The Hopes, Dreams, and Subsequent Collapse of My 2017 WSOP.
By Allen Katherman
For many poker players, the beginning of every summer is filled with dreams of making money, obtaining bracelets, and forging unforgettable memories. The reality, which a lot of people find out rather disappointingly, is that only a seldom lucky few meet all of those wickets for a successful summer. For me, the 2017 WSOP was the first summer that I decided to take tournaments seriously so that I too can chase “the dream”. Using my Instagram popularity and YouTube as a reference, I quickly sold half of my action for the summer with a detailed list of playing numerous No Limit Hold Em Tournaments. I sold half my action for a variety of reasons but the main reason was to minimize my cost while playing in as many tournaments as possible. Although I’ve played and studied live cash games for years, I knew that playing tournaments was an entirely different beast of poker. Because of this, I studied and studied as much as possible by watching as many YouTube videos and Crush Live Poker snippets that I could get my hands on. All the studying, coupled with my years of experience in live cash play, made me feel as if I was going to take the poker world by storm but little did I know, I was far from the truth.

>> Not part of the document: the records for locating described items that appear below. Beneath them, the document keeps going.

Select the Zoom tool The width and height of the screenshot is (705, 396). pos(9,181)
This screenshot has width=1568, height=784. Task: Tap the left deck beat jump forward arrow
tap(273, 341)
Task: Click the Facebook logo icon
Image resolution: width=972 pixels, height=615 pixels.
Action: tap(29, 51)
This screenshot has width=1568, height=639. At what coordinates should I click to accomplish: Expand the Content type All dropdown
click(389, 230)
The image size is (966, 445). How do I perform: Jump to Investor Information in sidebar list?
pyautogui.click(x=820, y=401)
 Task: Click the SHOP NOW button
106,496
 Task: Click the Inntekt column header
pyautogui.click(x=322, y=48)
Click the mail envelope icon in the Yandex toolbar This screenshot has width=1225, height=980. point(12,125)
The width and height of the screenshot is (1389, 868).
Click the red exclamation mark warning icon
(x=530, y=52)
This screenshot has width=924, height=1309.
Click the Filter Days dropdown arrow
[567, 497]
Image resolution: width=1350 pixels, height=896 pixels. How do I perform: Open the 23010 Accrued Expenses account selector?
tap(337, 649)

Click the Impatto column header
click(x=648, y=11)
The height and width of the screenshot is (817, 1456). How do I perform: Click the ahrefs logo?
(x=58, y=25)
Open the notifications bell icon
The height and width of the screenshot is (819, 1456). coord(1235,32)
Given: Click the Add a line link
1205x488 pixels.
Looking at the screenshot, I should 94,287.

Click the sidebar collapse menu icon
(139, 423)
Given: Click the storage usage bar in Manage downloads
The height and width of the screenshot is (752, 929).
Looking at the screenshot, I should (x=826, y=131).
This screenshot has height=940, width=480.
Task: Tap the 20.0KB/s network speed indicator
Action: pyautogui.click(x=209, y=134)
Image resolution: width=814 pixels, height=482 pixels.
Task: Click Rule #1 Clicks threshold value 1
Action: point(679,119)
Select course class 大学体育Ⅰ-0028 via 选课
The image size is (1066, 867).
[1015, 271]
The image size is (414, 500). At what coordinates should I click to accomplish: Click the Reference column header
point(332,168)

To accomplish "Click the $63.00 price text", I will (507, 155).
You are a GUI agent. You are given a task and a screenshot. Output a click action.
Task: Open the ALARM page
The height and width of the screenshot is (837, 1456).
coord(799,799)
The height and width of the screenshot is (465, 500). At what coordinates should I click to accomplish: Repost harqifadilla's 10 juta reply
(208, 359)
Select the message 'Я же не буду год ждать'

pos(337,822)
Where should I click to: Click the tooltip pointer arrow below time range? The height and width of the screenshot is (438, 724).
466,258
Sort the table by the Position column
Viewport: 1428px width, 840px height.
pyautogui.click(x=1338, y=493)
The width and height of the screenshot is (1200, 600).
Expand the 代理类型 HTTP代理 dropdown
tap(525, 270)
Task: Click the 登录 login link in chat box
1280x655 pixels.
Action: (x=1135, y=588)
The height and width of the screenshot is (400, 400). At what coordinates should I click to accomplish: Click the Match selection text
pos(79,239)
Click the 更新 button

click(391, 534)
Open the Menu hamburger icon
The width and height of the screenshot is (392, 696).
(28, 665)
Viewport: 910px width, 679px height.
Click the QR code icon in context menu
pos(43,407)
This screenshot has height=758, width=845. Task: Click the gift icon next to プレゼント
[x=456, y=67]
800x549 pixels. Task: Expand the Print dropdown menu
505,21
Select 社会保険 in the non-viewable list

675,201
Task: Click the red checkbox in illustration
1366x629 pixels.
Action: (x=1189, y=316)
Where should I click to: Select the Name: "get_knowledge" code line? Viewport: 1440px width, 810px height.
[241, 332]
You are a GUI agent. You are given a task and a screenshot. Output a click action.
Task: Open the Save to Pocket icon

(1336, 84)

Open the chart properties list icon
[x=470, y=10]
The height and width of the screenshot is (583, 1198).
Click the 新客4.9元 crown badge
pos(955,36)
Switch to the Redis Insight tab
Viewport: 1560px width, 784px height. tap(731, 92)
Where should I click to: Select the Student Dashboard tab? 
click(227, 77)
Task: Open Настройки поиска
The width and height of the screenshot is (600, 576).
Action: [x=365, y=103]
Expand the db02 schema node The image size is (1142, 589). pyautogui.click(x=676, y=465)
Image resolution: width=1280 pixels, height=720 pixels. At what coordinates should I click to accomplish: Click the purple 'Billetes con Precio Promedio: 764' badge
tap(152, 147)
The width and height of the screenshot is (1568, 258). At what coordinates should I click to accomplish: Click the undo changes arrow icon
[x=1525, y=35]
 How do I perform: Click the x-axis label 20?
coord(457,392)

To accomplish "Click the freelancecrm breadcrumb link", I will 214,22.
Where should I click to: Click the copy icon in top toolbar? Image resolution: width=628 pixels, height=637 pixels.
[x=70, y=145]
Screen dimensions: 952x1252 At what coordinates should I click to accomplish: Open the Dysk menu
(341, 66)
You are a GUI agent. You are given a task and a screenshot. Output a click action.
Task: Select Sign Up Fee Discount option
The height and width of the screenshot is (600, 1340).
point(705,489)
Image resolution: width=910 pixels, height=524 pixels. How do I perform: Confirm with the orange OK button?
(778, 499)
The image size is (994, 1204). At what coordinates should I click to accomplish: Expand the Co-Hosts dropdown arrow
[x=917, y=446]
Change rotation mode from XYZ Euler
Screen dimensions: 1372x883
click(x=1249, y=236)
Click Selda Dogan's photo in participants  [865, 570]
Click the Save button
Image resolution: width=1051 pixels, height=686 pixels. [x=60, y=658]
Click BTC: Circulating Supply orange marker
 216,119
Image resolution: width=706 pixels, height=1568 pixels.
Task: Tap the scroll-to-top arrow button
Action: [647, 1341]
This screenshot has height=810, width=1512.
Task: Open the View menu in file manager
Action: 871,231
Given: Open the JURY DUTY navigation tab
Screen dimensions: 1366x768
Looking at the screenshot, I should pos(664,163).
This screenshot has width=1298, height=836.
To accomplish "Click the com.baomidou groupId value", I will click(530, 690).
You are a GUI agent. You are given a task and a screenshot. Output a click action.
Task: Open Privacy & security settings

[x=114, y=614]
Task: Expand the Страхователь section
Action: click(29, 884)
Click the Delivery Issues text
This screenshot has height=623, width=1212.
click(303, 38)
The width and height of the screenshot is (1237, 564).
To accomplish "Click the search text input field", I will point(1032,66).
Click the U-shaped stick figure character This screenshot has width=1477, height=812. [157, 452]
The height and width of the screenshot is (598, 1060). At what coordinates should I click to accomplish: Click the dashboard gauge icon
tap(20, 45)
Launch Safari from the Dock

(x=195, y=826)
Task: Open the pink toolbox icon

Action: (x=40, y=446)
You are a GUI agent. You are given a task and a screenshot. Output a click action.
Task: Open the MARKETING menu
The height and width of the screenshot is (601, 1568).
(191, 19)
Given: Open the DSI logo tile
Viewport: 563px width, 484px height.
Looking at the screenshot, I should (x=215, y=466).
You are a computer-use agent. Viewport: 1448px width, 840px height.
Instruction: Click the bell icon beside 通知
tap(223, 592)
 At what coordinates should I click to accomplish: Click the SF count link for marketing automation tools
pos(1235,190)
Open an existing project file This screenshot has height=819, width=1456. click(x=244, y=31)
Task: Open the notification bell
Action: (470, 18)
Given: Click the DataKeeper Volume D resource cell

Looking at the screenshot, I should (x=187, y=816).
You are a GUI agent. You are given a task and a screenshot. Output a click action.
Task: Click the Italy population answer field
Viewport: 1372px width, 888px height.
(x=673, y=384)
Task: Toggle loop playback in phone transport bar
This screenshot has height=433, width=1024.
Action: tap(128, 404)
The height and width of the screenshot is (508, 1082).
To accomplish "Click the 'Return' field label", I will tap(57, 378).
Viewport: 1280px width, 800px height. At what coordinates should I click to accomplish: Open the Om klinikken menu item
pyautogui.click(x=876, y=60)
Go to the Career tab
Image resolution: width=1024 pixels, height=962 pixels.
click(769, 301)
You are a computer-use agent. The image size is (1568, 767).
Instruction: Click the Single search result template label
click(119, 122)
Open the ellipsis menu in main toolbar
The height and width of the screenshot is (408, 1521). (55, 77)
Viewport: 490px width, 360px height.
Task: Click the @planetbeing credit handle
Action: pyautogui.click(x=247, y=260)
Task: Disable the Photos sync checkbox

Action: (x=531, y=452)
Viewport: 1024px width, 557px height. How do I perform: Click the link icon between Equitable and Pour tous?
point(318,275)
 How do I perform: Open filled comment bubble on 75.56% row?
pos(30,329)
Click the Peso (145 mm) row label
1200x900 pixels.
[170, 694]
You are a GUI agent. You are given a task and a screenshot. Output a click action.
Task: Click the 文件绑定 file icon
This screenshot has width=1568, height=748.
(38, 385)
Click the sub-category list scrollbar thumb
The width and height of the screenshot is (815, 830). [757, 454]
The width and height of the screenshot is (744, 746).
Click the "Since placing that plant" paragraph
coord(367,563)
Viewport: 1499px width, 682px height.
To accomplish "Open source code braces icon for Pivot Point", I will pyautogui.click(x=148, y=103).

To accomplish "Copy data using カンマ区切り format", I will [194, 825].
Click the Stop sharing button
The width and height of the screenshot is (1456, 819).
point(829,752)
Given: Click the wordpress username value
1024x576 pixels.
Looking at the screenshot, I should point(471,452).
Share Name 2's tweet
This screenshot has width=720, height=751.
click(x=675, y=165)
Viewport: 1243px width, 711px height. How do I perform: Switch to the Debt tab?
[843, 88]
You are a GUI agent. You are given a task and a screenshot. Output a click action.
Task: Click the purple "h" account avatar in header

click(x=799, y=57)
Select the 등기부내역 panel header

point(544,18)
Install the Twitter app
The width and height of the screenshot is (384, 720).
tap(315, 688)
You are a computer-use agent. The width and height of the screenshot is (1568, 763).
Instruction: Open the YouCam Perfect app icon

The first tournament on my 2017 WSOP schedule was the Millionaire Maker. I registered early for the event, talked tournament strategy over and over again with my friends Dylan and Brian and felt dialed in to be the next millionaire on the winners’ board. As soon as I woke up for the tournament I felt ready and motivated. I had breakfast at one of my favorite spots in Las Vegas, Baby Stacks, and had my usual spam and eggs. The drive to the Rio Hotel and Casino motivated me as I listened to my favorite inspirational video on YouTube. I felt physically and mentally ready and there wasn’t a force in the world that was going to stop me….with the exception of my play. It was once said that “poker is not a game of cards between people, but rather a game of people using cards” and no matter all the studying and live cash play before the tournament, nothing could’ve prepared me for the biggest variable in poker, the human element. The beginning of the tournament started with every player having over 100 big blinds which is something a cash game player is used to. “Big blinds” is the depth of playing chips that a given player has relative to the forced bet that is automatically put out 2 spots to the dealer’s left (please watch a poker game for even further detail). In simple terms, this is the given depth of playability that a certain player has during the game. I lost a few hands early and unlike cash, tournaments don’t allow you to rebuy more chips during play. This, along with the blinds increasing every hour, put me in uncomfortable situations that I wasn’t used to. This made me not play efficiently and it wasn’t long until I was playing on what is known as tilt. Tilt is defined as “a state of mental or emotional confusion or frustration in which a player adopts a less than optimal strategy” and it wasn’t long until tilt drove me to being eliminated out of the tournament.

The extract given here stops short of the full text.